Calcutta, Aug. 12: The hearing of the Kamduni rape-and-murder case was shifted from the Barasat court to the city sessions court in Calcutta today after the high court granted the prayers of the accused and the state government despite objections from the victim’s family.

Both the accused and the state government had pleaded for the trial to be shifted, arguing that “free-and-fair justice” was not possible in Barasat as hundreds of villagers were assembling outside the court during every hearing and lawyers were refusing to appear for the accused.

“The venue of the trial is shifted for free-and-fair justice…. The Barasat court shall transfer the records of the case to the city sessions court within two days of receiving this order,” Justice Ashim Kumar Roy of Calcutta High Court said in his order.

The victim’s brother said he was not happy with the high court’s verdict.

“The Barasat court is half an hour from our village. Going to a Calcutta court and coming back will take an entire day,” he said.

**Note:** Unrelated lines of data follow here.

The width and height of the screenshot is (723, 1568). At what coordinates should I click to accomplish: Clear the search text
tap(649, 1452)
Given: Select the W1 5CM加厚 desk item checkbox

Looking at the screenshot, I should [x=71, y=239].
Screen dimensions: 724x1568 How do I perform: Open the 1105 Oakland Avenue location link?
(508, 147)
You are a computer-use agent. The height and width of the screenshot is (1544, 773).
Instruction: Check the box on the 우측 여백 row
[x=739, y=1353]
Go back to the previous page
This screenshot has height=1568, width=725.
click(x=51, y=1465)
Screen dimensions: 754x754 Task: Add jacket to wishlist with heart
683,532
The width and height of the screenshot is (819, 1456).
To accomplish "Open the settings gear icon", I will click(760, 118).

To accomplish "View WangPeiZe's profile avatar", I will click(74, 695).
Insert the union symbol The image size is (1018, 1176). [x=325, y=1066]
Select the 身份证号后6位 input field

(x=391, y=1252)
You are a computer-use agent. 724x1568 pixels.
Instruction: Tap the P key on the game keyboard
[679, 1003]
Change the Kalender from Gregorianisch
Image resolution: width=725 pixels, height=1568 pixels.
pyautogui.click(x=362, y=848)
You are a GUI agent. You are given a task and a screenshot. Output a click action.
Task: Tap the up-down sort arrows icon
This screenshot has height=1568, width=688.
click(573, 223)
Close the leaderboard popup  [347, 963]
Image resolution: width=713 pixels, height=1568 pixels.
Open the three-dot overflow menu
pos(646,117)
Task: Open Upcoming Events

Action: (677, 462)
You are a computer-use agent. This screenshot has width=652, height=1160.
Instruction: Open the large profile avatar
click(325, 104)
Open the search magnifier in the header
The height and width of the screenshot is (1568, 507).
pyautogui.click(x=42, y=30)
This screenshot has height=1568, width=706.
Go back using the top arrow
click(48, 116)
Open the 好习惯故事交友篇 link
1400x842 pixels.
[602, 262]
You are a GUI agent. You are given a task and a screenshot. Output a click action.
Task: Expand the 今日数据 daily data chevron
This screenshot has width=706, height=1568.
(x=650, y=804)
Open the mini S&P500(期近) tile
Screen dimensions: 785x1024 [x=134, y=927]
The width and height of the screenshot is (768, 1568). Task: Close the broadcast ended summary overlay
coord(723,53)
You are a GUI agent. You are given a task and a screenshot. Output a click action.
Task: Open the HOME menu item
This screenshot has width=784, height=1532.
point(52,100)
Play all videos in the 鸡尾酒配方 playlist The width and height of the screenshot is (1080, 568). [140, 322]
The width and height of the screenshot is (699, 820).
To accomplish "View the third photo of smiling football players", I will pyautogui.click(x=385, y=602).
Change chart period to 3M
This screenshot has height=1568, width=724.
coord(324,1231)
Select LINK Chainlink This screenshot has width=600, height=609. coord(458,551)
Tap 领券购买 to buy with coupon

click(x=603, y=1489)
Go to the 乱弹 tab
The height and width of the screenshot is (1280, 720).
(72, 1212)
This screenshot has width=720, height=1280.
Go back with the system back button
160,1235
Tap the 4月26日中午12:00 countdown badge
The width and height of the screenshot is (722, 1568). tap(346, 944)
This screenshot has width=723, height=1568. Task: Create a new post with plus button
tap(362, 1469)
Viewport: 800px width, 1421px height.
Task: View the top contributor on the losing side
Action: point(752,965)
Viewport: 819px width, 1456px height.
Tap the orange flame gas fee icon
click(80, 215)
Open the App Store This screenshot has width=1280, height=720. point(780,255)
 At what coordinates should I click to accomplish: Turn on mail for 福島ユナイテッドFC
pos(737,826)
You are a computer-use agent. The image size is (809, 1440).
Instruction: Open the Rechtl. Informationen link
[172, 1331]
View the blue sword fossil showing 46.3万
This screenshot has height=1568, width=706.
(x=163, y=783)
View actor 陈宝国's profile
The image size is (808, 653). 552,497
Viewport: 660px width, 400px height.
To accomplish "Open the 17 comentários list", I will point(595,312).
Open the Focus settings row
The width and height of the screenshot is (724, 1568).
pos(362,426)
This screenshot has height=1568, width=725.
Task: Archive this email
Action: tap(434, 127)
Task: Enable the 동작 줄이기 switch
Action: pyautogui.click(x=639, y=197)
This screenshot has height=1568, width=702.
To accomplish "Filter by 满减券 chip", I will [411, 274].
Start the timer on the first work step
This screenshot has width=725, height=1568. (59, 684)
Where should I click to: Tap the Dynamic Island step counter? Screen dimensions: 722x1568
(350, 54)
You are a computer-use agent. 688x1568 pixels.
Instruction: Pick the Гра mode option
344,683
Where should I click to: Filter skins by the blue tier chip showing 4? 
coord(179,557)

“We will move higher courts, including the Supreme Court, if necessary, challenging today’s order,” he said.

Kamduni residents said they had no idea where the city sessions court was located and cited the distance as one of the reasons for their opposition to the shift.

The villagers attributed motives to the plea by the state government and the accused for the shift.

“Since the Barasat court had raised some questions on the process of the investigation and forced the investigators to file a fresh chargesheet, the state government and the accused wanted to shift the trial venue,” a resident said.

Today’s order followed two separate petitions — by Anandamoy Chatterjee, the investigating officer, and by the eight arrested accused.

While the investigating officer had prayed for a shift for the purpose of “speedy disposal” of the case, the accused had argued that they could not defend themselves as lawyers had refused to appear for them.

The Barasat bar association had taken a resolution that they would not represent the accused.

The high court said today: “After going through the reports placed by the Barasat district and sessions judge and newspaper reports, this court feels that an agitating mob is not allowing the lawyers to appear for the accused persons.”

The order added: “Article 22 of the Indian Constitution has given the right to the accused to defend themselves by the lawyers of their choice.”

In his order, Justice Roy also directed the state government to provide vehicles to the witnesses when they visit the city sessions court for deposition.

“If the witnesses opt for private vehicles, the state will have to provide the same,” the order said.

A division bench of Chief Justice A.K. Mishra had directed the judiciary to dispose of the trial of the Kamduni case within two months of framing of charges.

The court passed the order in connection with a PIL demanding a probe by a special investigating team under the supervision of the court.